Conversation
SuggestContinueAsNew + SuggestContinueAsNewReasonTargetVersionChanged with new TargetVersionChanged flag
| // suggest_continue_as_new is not true when the Target Version Changed. | ||
| // See target_worker_deployment_version_changed to find out if Target Version Changed. | ||
| reserved 4; | ||
| reserved "SUGGEST_CONTINUE_AS_NEW_REASON_TARGET_WORKER_DEPLOYMENT_VERSION_CHANGED"; |
There was a problem hiding this comment.
could also deprecate instead of deleting, either works
There was a problem hiding this comment.
(was just asked to weigh on this, I was attempting to defer, sorry for late review)

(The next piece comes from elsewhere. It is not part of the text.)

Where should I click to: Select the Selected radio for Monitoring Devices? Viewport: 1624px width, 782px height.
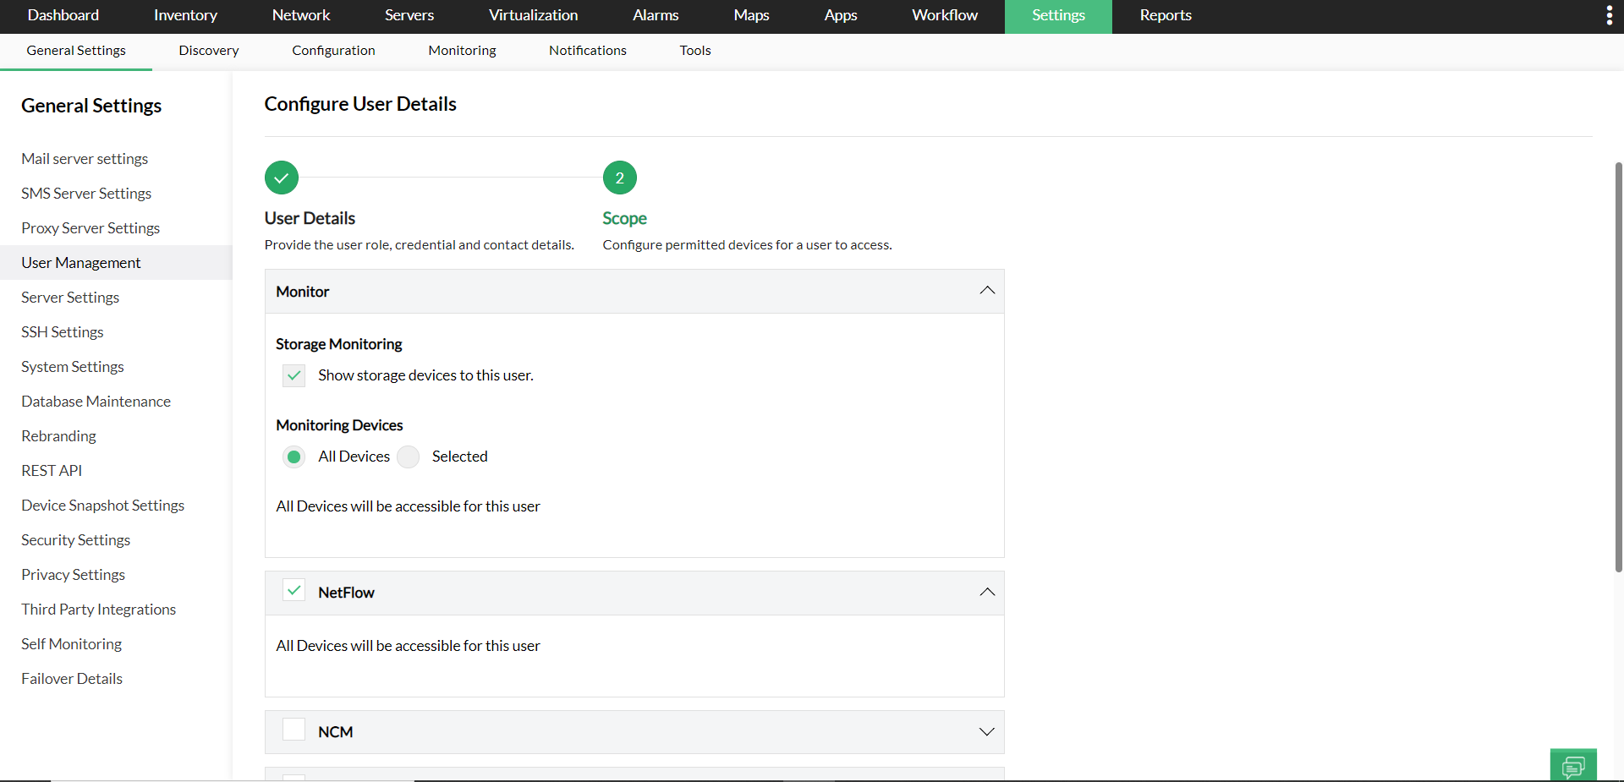click(409, 457)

I was originally going to strongly suggest deprecate because this is a compile-time break, but looking at temporalio/sdk-go#2171 it is not. But IMO we should still deprecate instead of remove because it is tagged API that has consequences for our other code-generating users, and should be harmless to do so.
There was a problem hiding this comment.
@cretz - if we do deprecate this, and not remove it completely, it would also mean that the server would have to keep on offering support for Trampolining via this manner, right?
Following the same line of thought, I was wondering if reserved would make the above idea come to life without completely just removing the field (as just removing it right now would be breaking).
There was a problem hiding this comment.
if we do deprecate this, and not remove it completely, it would also mean that the server would have to keep on offering support for Trampolining via this manner, right?
I think in this case, since y'all got lucky no SDK code was merged referencing this enum, can probably be removed. The deprecation I meant was more not removing the enum just the functionality, not deprecate-but-working. But here, we're lucky the SDKs didn't hurry up and implement/merge the original form.
Following the same line of thought, I was wondering if reserved would make the above idea come to life without completely just removing the field (as just removing it right now would be breaking).
Yeah, it'd all be about compile time breaks. But we didn't ever use this, so doesn't really matter tbh, can leave reserved, I'm ok with that, so long as no SDK starts referencing this enum at all before their protos are updated referencing this newer one (which for Go means a tagged API release).
There was a problem hiding this comment.
I would just remove it, since we know it wasn't used. No reason to keep it around and possibly confuse someone later
There was a problem hiding this comment.
Already removed, but ok removing the reserving of the enum name, though would like to preserve the reserving of the enum number
There was a problem hiding this comment.
make-ci-build prevents us from removing the field without reserving the name. I think it's fine to leave the name reserved, I can make the comment more clear if that helps
| // suggest_continue_as_new is not true when the Target Version Changed. | ||
| // See target_worker_deployment_version_changed to find out if Target Version Changed. | ||
| reserved 4; | ||
| reserved "SUGGEST_CONTINUE_AS_NEW_REASON_TARGET_WORKER_DEPLOYMENT_VERSION_CHANGED"; |
There was a problem hiding this comment.
(was just asked to weigh on this, I was attempting to defer, sorry for late review)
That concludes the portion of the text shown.